[Start of section]

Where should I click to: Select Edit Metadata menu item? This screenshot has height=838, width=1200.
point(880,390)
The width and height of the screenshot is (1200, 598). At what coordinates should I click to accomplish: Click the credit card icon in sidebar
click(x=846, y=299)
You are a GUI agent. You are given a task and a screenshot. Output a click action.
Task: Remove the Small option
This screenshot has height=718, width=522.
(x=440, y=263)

[End of section]
[Start of section]

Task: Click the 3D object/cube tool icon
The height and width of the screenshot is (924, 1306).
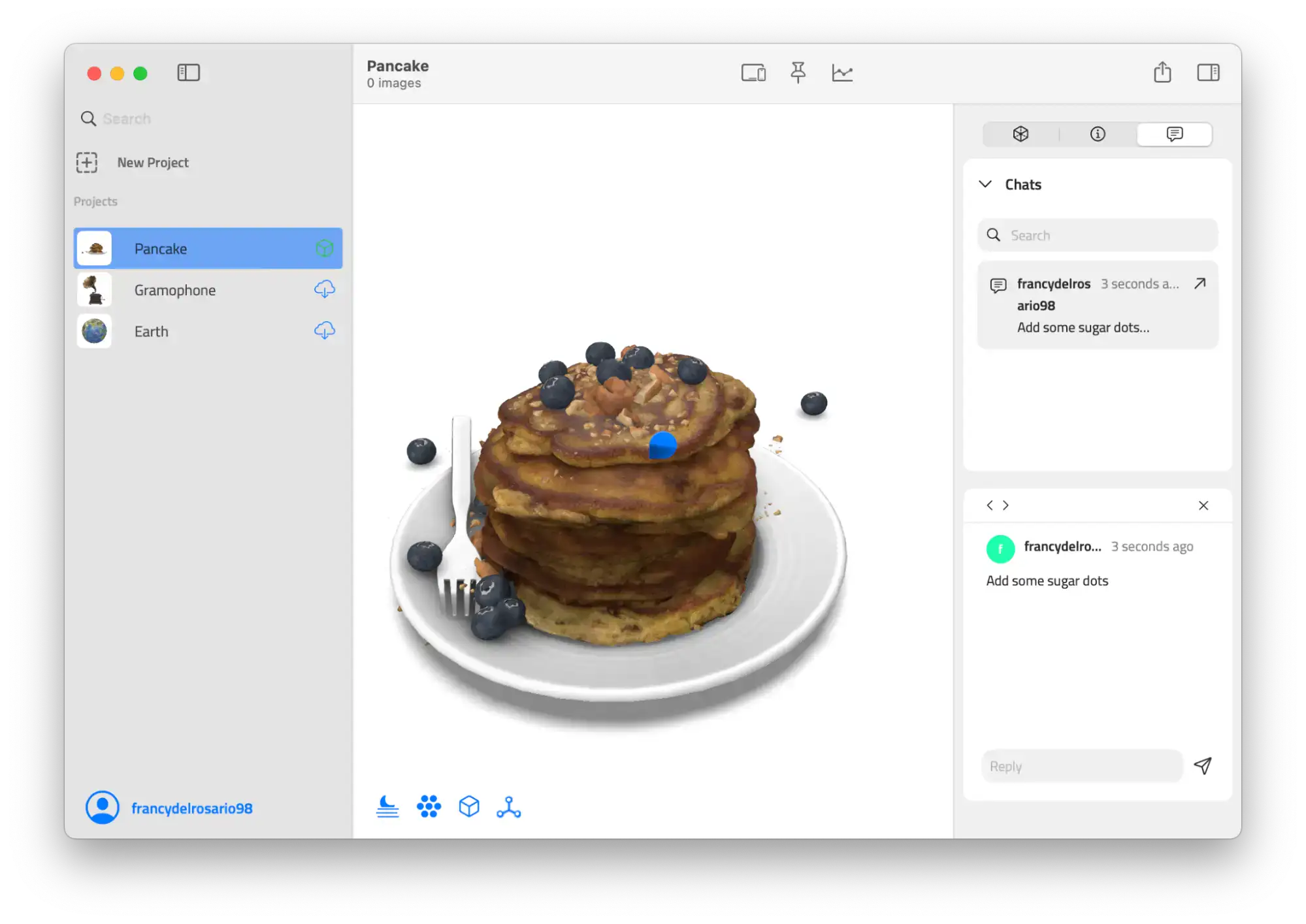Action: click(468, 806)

[End of section]

TASK OBJECTIVE:
When you reach the line containing "The width and" in the data above, start copying exactly, and stop after the line containing "Task: Remove the Small option".

TASK ANSWER:
The width and height of the screenshot is (1200, 598). At what coordinates should I click to accomplish: Click the credit card icon in sidebar
click(x=846, y=299)
You are a GUI agent. You are given a task and a screenshot. Output a click action.
Task: Remove the Small option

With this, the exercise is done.